• Aufgaben:
a – Schreiben Sie aus dem Text über Rajoys erstes Amtsjahr den Abschnitt von „In allen Bereichen“ bis einschließlich „per Internet abstimmen.“ wortgetreu ab.
b – Welche zwei Bewegungen nennt der Text über Rajoys erstes Amtsjahr als die größten Proteste?

© 2012 Reiner Wandler

Das Jahr der Grausamkeiten

Wenn Spaniens konservativer Regierungspräsident Mariano Rajoy in seinem ersten Amtsjahr etwas erreicht hat, dann dass die Spanier zusammenrücken – und zwar auf der Straße. Die Demonstrationen alleine in der Hauptstadt Madrid gehen nicht in die Dutzende, nicht in die hunderte sondern in die Tausende seit Jahresbeginn. Rajoy hat alle gegen sich aufgebracht: von denen, die ihren Job verloren haben, über diejenigen, die aus ihrer Wohnung zwangsgeräumt werden, bis hin zu den Schülern, Studenten, Eltern, Lehrern, Richter, Ärzte, Ministerialbeamte und zuletzt auch noch die Rentner.

Rajoy gewann im November 2011 die Wahlen mit absoluter Mehrheit. Erfolgreich hatte er der Wählerschaft eine Schimäre verkauft. Er wisse wie es gehe, und die Finanzmärkte würden das anerkennen. Die Krise sei in den Griff zu bekommen, ohne bei den wesentlichen Dingen die Schere anzusetzen. Er werde weder die Mehrwertsteuer erhöhen, noch im Bildungs- und Gesundheitswesen kürzen, und die Rentenanpassung an die Inflation sei sicher. All dies konnte und wollte Rajoys Regierung nicht erfüllen. Wenn überhaupt jemand von der konservativen Politik verschont bleibt, dann sind es die Banken und die Wohlhabenden des Landes.
In allen Bereichen der Verwaltung werden Proteste organisiert. Die „grüne Flut“ der Lehrer und die „weiße Flut“ des Krankenhauspersonals sind dabei die größten Bewegungen. „Wahlbetrug“ werfen die Demonstranten Rajoy vor. Sie organisieren sich rund um die Gewerkschaften oder gründen selbst ihre eigenen horizontalen Komitees, die sich dem Beispiel der Bewegung der Empörten folgend, in Basisversammlungen und per Internet abstimmen.
Das ist der positive Aspekt der Entwicklung in Spanien. Doch gleichzeitig geht der Glaube in die Politik, ja in die Demokratie als solche verloren. Die Menschen spüren, wie über sie hinwegregiert wird. Und sie haben längst auch das Vertrauen in die sozialistische Opposition verloren. Schließlich hat diese vor den Wahlen 2011 mit dem begonnen, was als „alternativlose Politik zur Bewältigung der Krise “ verkauft wird. Wohin das führt, weiss niemand zu sagen.

• Daten:
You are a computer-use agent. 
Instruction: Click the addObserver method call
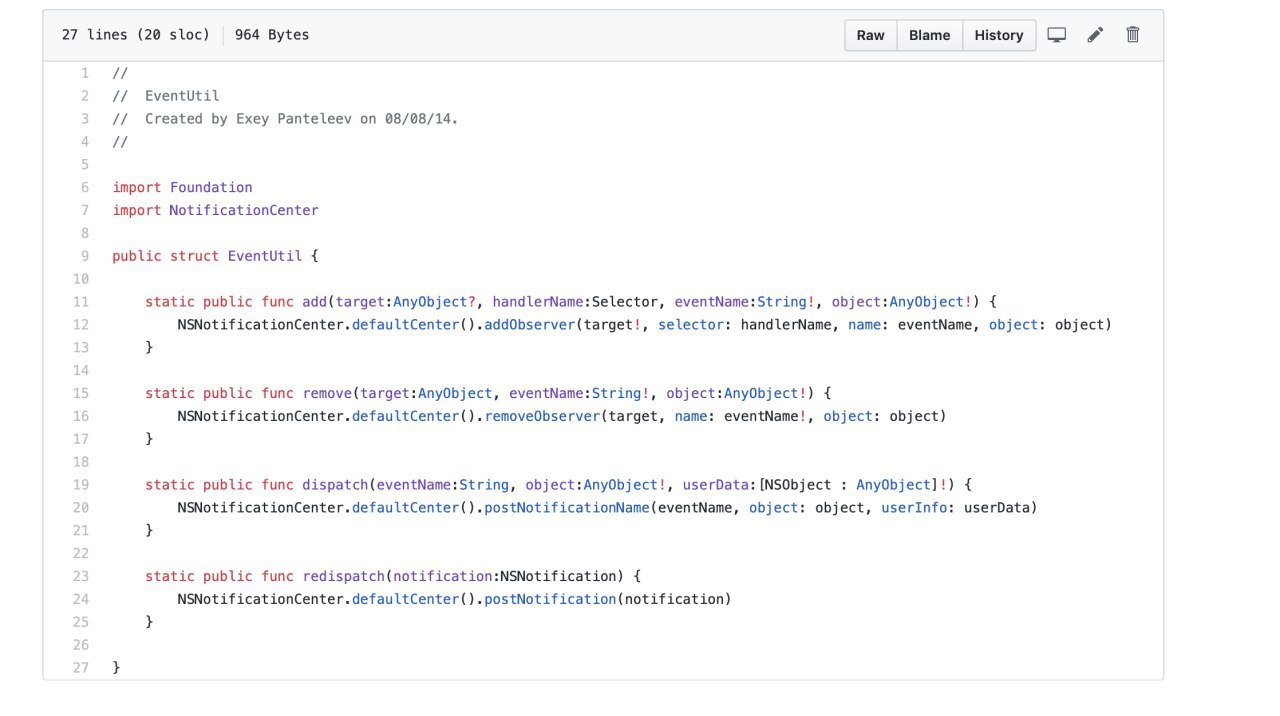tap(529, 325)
---
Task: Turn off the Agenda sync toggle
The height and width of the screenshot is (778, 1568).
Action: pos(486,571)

• Lösungen:
a –
In allen Bereichen der Verwaltung werden Proteste organisiert. Die „grüne Flut“ der Lehrer und die „weiße Flut“ des Krankenhauspersonals sind dabei die größten Bewegungen. „Wahlbetrug“ werfen die Demonstranten Rajoy vor. Sie organisieren sich rund um die Gewerkschaften oder gründen selbst ihre eigenen horizontalen Komitees, die sich dem Beispiel der Bewegung der Empörten folgend, in Basisversammlungen und per Internet abstimmen.

b – Die „grüne Flut“ der Lehrer und die „weiße Flut“ des Krankenhauspersonals.